◆ **EXERCISE TEXT**
==================================================
# USA and SyFy



## bscolvin (Aug 19, 2007)

How's come usa and syfy are not channels on the Directv on demand menu on tv just online? Or is that just mine.

Thanks Bryan


----------



## davring (Jan 13, 2007)

I did not realize they were not there until you asked. Someone might know the answer to your question.


----------



## LarryFlowers (Sep 22, 2006)

They are part of NBC Universal, which so far has only made Oxygen available to On Demand


----------



## rebkell (Sep 9, 2006)

LarryFlowers said:


> They are part of NBC Universal, which so far has only made Oxygen available to On Demand


But, Warehouse 13, Eureka and the last 4 or 5 episodes of In Plain Sight are available On-Demand. They are listed as Channel 1000 and you have to go find them in the listings, but they are there(not HD  ) You can get to Eureka and Warehouse 13 through TV Series->Science Fiction, I'm sure In Plain Sight is under one of the other TV Series categories. Ghost Hunters is there, IPS is under TV Series->Mystery/Crime under 1242, but you can't access 1242 directly.
==================================================
◆ **GOAL OF THE EXERCISE**
Please write out the passage of the USA and SyFy thread above word for word, starting with "How's come usa" and going on through "to your question.".
==================================================
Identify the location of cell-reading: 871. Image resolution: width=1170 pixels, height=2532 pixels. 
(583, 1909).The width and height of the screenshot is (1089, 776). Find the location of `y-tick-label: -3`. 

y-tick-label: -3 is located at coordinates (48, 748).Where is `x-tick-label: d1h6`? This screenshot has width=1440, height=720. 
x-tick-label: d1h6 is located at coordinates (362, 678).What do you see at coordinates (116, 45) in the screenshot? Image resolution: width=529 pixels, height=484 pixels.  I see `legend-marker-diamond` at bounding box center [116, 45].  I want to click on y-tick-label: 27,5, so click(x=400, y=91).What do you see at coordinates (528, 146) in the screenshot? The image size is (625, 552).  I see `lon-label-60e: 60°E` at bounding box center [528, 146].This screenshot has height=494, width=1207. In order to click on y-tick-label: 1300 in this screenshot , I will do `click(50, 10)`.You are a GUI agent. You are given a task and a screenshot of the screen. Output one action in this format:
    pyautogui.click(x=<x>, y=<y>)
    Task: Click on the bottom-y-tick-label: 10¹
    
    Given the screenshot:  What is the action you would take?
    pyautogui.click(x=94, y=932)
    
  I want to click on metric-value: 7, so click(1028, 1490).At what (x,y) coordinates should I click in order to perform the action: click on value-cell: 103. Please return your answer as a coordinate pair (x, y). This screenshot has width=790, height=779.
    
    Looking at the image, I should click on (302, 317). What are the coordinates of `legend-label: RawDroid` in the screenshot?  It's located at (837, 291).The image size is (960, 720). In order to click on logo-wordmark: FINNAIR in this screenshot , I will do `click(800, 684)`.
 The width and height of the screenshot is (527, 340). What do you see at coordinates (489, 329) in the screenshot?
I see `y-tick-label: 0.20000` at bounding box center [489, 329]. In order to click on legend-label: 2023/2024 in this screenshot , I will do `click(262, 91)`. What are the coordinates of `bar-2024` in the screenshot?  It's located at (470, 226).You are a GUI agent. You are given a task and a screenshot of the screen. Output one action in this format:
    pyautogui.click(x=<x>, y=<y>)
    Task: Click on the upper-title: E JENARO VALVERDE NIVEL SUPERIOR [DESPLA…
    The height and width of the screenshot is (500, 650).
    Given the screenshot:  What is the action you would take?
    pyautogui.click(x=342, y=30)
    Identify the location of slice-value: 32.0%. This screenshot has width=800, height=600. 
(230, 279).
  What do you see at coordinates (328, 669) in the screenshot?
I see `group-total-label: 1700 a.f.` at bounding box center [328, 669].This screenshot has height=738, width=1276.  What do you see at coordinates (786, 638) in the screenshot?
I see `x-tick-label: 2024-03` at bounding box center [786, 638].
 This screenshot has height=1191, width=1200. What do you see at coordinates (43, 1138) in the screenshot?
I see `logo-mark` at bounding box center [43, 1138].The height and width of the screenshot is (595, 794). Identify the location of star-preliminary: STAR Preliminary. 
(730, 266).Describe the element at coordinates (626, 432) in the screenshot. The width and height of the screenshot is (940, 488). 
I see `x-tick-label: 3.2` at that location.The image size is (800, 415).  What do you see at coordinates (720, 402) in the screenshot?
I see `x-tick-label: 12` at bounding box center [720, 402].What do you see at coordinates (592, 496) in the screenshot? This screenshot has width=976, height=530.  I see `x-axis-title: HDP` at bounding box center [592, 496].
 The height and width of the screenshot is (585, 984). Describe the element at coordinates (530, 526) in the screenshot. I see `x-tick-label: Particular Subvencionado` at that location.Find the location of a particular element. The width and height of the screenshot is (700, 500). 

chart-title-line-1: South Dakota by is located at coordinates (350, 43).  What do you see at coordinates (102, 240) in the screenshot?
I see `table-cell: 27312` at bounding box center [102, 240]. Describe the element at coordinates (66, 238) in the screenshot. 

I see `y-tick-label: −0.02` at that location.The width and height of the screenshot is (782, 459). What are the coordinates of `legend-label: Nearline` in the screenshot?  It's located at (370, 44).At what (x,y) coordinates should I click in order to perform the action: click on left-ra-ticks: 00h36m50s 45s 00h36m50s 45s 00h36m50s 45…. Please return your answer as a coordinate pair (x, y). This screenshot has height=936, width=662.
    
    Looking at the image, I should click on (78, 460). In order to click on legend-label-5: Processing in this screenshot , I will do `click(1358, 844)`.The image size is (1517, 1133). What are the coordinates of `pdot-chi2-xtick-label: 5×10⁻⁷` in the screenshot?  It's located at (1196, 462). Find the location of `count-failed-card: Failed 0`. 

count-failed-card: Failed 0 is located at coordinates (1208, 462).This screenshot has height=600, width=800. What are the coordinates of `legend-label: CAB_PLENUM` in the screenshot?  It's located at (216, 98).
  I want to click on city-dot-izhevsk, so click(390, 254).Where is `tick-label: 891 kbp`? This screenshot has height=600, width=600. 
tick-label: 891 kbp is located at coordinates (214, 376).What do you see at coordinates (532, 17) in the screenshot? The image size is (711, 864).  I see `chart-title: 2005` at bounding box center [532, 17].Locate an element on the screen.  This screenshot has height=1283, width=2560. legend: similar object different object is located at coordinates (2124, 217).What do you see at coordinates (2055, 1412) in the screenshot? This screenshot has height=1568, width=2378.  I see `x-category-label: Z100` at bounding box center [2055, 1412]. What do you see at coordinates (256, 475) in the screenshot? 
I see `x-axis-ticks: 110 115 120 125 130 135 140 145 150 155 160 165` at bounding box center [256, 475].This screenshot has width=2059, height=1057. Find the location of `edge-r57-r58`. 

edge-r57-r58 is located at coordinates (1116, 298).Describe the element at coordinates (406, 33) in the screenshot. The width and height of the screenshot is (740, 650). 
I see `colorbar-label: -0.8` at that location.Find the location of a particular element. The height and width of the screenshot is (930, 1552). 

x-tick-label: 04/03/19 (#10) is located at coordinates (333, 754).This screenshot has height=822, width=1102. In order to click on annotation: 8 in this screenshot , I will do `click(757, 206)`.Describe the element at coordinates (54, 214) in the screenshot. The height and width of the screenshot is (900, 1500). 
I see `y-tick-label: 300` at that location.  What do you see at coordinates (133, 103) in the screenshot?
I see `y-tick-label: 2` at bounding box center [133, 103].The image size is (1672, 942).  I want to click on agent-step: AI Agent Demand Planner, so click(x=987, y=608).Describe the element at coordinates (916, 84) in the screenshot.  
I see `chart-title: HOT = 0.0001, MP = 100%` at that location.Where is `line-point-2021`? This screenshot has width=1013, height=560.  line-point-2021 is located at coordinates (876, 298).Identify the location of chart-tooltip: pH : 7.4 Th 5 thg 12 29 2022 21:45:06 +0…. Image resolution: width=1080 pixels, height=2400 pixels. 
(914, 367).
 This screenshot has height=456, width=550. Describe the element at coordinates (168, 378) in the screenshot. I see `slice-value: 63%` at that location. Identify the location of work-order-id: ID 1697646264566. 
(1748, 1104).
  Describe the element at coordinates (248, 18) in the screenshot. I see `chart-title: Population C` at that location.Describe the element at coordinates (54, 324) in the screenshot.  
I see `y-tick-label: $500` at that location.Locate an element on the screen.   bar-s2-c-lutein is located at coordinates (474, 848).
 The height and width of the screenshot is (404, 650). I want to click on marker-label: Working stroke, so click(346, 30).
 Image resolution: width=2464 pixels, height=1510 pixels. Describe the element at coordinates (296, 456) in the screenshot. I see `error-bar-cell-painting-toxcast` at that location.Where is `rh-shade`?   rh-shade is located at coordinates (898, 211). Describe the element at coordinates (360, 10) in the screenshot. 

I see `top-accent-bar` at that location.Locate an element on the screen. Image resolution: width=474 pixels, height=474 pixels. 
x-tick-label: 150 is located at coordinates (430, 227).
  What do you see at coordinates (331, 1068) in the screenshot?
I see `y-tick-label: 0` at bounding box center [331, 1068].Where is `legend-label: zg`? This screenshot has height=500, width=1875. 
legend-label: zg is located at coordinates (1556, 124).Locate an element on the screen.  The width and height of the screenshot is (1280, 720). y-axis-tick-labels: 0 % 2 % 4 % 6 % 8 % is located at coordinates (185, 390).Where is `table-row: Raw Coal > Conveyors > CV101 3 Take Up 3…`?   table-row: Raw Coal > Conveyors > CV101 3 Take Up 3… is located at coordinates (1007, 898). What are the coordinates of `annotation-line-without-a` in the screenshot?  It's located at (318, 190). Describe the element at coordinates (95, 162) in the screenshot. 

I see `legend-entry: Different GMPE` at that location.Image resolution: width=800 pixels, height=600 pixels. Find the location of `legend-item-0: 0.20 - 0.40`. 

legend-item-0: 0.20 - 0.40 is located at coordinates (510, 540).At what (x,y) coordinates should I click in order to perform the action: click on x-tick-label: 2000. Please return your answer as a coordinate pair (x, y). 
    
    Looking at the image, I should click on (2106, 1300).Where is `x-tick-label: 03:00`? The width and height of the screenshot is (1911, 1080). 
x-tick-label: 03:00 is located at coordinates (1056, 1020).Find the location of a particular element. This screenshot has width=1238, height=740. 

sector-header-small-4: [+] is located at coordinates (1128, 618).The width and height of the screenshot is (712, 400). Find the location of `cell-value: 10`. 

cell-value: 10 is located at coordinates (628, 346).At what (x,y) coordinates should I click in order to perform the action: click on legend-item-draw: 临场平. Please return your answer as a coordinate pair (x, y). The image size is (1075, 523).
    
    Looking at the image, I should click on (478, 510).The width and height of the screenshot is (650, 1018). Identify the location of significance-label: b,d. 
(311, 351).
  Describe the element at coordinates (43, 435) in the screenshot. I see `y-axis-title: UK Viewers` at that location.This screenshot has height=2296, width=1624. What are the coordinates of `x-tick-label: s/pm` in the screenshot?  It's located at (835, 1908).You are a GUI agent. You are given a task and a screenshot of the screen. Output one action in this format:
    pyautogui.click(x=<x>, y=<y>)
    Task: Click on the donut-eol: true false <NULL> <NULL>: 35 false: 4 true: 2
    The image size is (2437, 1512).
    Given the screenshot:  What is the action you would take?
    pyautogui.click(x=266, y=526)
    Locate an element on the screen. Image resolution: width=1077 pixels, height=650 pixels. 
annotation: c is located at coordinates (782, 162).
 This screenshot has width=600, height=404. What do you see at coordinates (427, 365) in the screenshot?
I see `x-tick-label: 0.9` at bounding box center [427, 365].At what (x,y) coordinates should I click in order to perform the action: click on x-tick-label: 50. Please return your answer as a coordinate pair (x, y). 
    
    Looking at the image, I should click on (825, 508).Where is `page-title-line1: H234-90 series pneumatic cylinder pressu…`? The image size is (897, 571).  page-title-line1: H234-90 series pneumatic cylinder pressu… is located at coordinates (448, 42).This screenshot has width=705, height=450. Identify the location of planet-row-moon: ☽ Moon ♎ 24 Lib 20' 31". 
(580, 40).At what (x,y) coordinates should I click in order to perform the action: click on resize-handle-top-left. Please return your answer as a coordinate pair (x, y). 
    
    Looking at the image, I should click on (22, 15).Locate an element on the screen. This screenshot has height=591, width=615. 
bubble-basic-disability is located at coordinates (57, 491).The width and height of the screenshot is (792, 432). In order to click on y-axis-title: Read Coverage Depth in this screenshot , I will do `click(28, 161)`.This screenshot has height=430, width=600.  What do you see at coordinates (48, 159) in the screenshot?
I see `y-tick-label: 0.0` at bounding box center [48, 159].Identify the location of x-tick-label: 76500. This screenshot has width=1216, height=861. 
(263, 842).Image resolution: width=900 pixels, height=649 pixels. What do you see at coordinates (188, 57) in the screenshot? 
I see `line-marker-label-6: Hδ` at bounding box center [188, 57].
==================================================
◆ **ANSWER SECTION**
How's come usa and syfy are not channels on the Directv on demand menu on tv just online? Or is that just mine.

Thanks Bryan


----------



## davring (Jan 13, 2007)

I did not realize they were not there until you asked. Someone might know the answer to your question.